Welfare and felt duration
Andreas Mogensen (Global Priorities Institute, University of Oxford)
GPI Working Paper No. 14-2023
How should we understand the duration of a pleasant or unpleasant sensation, insofar as its duration modulates how good or bad the experience is overall? Given that we seem able to distinguish between subjective and objective duration and that how well or badly someone’s life goes is naturally thought of as something to be assessed from her own perspective, it seems intuitive that it is subjective duration that modulates how good or bad an experience is from the perspective of an individual’s welfare. However, I argue that we know of no way to make sense of what subjective duration consists in on which this claim turns out to be plausible. Moreover, some plausible theories of what subjective duration consists in strongly suggest that subjective duration is irrelevant in itself.
Other working papers
Against the singularity hypothesis – David Thorstad (Global Priorities Institute, University of Oxford)

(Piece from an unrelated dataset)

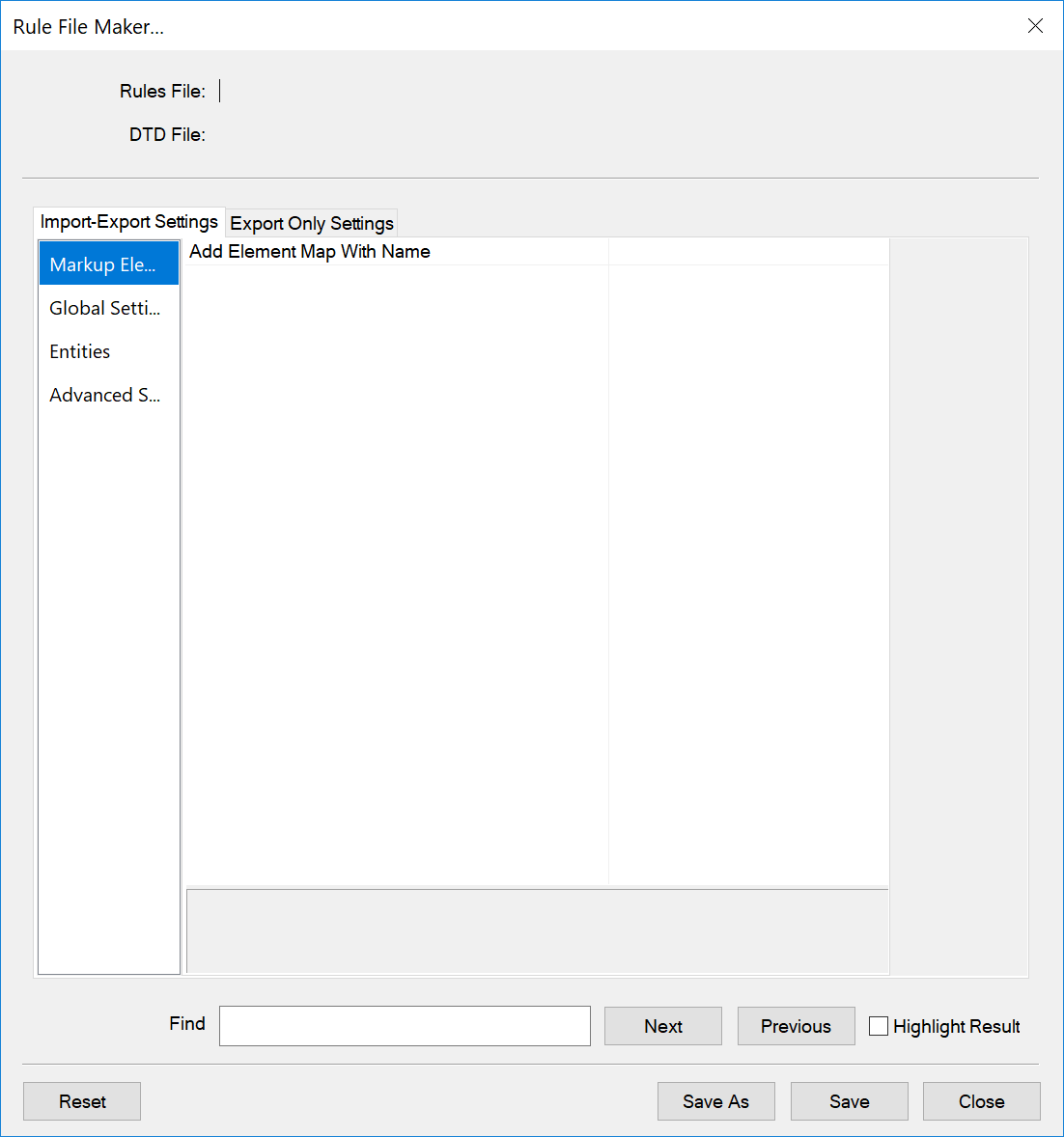This screenshot has height=1137, width=1064.
Task: Select Entities in the settings list
Action: [x=79, y=350]
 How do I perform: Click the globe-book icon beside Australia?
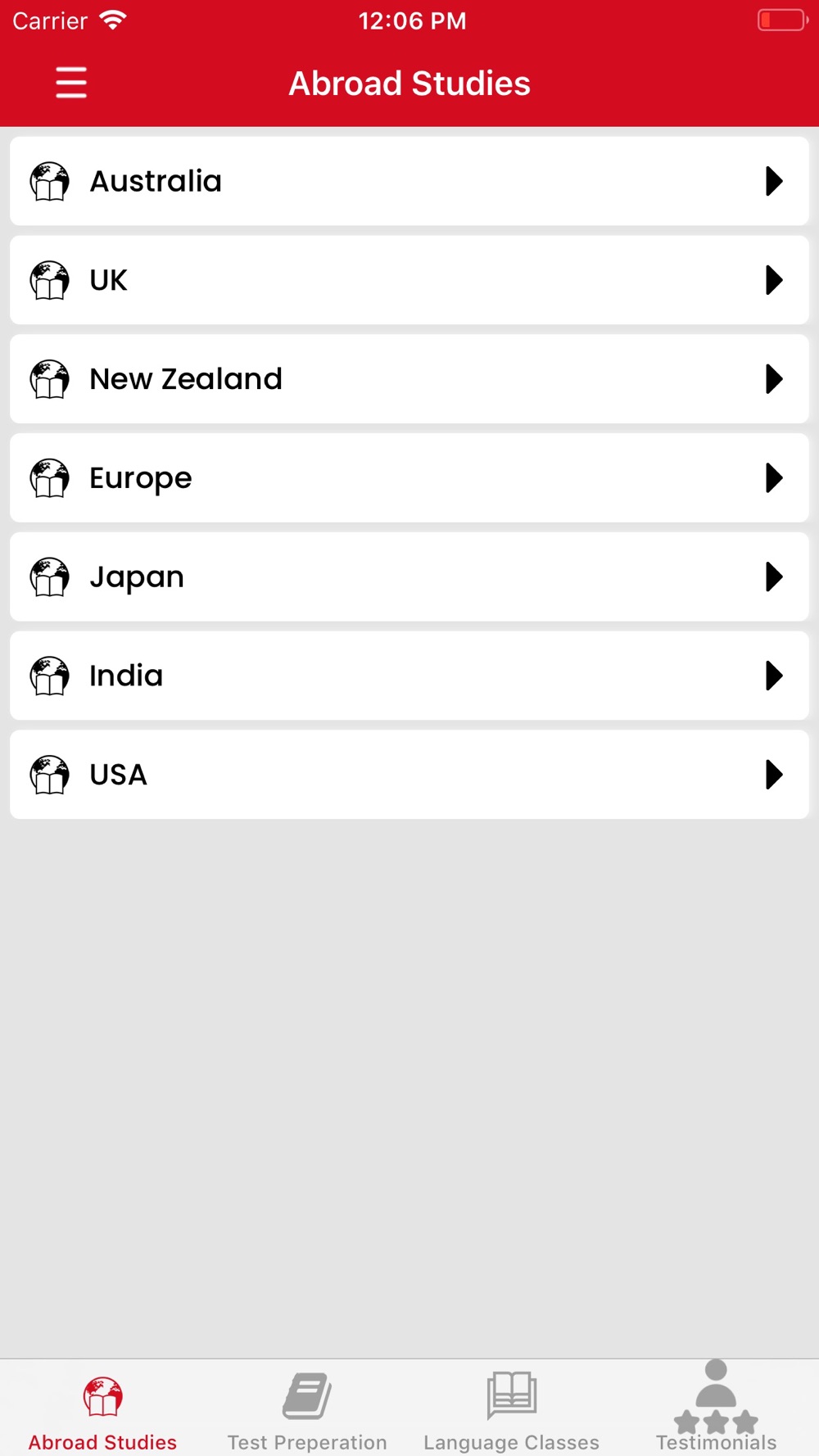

The singularity hypothesis is a radical hypothesis about the future of artificial intelligence on which self-improving artificial agents will quickly become orders of magnitude more intelligent than the average human. Despite the ambitiousness of its claims, the singularity hypothesis has been defended at length by leading philosophers and artificial intelligence researchers. In this paper, I argue that the singularity hypothesis rests on scientifically implausible growth assumptions. …
Egyptology and Fanaticism – Hayden Wilkinson (Global Priorities Institute, University of Oxford)
Various decision theories share a troubling implication. They imply that, for any finite amount of value, it would be better to wager it all for a vanishingly small probability of some greater value. Counterintuitive as it might be, this fanaticism has seemingly compelling independent arguments in its favour. In this paper, I consider perhaps the most prima facie compelling such argument: an Egyptology argument (an analogue of the Egyptology argument from population ethics). …
In search of a biological crux for AI consciousness – Bradford Saad (Global Priorities Institute, University of Oxford)
Whether AI systems could be conscious is often thought to turn on whether consciousness is closely linked to biology. The rough thought is that if consciousness is closely linked to biology, then AI consciousness is impossible, and if consciousness is not closely linked to biology, then AI consciousness is possible—or, at any rate, it’s more likely to be possible. A clearer specification of the kind of link between consciousness and biology that is crucial for the possibility of AI consciousness would help organize inquiry into…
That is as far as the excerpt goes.